Rows -
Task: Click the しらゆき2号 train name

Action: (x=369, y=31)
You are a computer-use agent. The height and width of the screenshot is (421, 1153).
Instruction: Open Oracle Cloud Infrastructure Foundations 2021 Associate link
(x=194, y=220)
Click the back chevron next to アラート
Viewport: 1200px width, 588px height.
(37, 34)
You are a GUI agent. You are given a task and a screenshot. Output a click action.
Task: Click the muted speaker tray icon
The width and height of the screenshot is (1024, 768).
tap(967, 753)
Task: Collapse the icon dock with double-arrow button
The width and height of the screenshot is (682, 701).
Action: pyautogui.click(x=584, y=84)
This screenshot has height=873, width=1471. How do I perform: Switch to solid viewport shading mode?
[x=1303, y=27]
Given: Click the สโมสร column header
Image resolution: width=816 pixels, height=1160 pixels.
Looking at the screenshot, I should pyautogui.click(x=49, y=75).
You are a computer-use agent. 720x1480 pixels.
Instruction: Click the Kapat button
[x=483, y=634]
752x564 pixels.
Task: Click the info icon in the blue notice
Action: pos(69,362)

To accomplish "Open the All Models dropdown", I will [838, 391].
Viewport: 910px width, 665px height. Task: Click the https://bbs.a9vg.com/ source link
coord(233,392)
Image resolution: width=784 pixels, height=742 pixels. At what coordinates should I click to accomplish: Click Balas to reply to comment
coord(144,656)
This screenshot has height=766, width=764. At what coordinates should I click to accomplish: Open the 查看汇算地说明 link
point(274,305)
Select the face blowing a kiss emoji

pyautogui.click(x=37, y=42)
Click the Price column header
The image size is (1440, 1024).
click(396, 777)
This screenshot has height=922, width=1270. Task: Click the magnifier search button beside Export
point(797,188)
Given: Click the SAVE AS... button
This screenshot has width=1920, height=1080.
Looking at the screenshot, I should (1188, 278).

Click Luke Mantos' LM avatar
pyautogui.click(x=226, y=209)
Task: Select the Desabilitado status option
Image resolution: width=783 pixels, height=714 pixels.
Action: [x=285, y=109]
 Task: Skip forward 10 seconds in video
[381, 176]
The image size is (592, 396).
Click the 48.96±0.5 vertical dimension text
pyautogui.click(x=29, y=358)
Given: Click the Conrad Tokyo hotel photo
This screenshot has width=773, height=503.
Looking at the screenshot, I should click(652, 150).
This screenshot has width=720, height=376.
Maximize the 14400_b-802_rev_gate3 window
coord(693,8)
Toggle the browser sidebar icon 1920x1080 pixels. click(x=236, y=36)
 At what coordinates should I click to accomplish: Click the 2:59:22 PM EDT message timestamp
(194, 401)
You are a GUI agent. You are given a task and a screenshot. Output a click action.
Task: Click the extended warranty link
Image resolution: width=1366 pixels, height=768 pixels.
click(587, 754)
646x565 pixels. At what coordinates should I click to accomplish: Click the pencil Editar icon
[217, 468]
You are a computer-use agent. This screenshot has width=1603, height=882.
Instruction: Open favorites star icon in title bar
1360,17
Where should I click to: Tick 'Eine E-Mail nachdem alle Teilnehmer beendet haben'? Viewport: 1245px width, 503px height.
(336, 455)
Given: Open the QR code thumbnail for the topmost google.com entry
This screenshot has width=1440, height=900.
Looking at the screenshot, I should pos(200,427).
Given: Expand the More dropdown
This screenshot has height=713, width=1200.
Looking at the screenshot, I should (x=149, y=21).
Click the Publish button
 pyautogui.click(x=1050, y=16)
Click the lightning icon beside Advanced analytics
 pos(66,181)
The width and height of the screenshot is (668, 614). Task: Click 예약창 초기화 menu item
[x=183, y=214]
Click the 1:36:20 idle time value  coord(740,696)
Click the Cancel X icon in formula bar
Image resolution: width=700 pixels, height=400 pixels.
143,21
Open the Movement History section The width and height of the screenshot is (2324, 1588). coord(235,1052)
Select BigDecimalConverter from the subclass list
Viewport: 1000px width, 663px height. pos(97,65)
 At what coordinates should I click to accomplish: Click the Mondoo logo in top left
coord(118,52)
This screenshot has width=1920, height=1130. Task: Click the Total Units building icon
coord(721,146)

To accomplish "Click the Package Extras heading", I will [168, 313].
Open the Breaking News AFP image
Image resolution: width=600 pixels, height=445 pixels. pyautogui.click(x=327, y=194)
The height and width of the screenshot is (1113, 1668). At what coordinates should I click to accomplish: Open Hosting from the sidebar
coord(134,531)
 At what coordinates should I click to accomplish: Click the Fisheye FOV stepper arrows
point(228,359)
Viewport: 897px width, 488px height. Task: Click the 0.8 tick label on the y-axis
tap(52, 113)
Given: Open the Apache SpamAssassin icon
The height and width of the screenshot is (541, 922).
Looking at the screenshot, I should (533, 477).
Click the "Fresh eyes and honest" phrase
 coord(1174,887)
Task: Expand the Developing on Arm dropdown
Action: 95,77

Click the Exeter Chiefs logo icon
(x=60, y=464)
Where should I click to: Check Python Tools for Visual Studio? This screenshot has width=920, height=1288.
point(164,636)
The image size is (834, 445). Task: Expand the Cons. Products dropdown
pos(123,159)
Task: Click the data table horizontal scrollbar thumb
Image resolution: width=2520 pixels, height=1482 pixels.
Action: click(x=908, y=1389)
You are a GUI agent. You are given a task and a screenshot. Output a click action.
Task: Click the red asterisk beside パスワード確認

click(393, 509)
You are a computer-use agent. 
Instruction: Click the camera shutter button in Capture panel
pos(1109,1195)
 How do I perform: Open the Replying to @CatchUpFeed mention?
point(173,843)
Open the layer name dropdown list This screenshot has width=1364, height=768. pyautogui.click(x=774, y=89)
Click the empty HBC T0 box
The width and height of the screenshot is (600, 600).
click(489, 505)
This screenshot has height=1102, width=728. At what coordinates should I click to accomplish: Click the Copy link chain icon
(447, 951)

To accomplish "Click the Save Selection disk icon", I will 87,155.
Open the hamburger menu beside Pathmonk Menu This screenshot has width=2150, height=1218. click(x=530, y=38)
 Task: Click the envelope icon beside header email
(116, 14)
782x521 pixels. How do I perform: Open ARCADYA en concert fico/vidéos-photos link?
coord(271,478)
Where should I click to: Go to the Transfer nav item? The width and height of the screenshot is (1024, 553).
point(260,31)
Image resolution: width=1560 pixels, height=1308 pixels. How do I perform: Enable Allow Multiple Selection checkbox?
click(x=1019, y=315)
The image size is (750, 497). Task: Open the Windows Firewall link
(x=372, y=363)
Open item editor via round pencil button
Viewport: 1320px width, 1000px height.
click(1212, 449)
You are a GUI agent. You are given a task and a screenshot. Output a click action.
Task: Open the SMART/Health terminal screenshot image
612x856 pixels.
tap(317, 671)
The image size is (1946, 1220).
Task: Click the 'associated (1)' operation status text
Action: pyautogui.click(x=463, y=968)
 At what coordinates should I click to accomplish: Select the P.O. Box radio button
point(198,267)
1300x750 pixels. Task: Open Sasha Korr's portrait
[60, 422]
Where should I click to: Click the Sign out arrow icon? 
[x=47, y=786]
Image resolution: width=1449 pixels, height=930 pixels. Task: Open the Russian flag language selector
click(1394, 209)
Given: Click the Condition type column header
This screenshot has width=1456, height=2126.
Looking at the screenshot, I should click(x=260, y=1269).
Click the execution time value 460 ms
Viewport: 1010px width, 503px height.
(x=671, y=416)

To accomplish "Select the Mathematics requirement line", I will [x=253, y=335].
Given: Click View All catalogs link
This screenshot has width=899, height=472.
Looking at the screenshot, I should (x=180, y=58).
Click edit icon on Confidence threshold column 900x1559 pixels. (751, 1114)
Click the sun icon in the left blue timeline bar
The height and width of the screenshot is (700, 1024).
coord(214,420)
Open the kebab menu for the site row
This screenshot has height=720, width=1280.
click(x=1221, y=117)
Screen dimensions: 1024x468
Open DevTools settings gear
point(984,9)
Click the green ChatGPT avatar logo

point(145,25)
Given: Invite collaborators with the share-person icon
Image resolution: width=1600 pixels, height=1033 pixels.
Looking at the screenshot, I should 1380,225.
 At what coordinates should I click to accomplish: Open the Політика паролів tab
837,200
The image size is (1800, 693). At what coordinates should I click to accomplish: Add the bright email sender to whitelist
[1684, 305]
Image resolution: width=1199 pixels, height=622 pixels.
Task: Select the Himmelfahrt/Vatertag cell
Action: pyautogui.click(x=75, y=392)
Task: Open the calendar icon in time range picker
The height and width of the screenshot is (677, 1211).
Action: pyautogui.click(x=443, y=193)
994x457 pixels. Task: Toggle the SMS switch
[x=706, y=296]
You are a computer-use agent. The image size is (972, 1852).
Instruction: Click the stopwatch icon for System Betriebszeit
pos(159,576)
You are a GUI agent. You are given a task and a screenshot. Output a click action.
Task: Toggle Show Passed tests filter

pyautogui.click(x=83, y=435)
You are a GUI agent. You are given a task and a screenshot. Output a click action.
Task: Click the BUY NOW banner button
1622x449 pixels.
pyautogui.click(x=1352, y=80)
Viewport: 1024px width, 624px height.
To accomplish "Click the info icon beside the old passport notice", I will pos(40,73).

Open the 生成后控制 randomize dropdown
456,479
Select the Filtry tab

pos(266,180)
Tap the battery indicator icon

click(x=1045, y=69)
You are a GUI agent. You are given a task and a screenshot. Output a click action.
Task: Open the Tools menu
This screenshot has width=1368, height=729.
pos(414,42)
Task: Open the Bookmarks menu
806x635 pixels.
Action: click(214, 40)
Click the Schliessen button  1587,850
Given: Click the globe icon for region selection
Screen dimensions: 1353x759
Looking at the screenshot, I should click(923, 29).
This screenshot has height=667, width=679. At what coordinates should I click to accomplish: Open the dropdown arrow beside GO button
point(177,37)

Task details - Please give the lines again from the one containing "I will 87,155." through the one containing "point(260,31)", switching "envelope" to "letter" and leaving everything else unchanged.

The completed task -
To accomplish "Click the Save Selection disk icon", I will 87,155.
Open the hamburger menu beside Pathmonk Menu This screenshot has width=2150, height=1218. click(x=530, y=38)
 Task: Click the letter icon beside header email
(116, 14)
782x521 pixels. How do I perform: Open ARCADYA en concert fico/vidéos-photos link?
coord(271,478)
Where should I click to: Go to the Transfer nav item? The width and height of the screenshot is (1024, 553).
point(260,31)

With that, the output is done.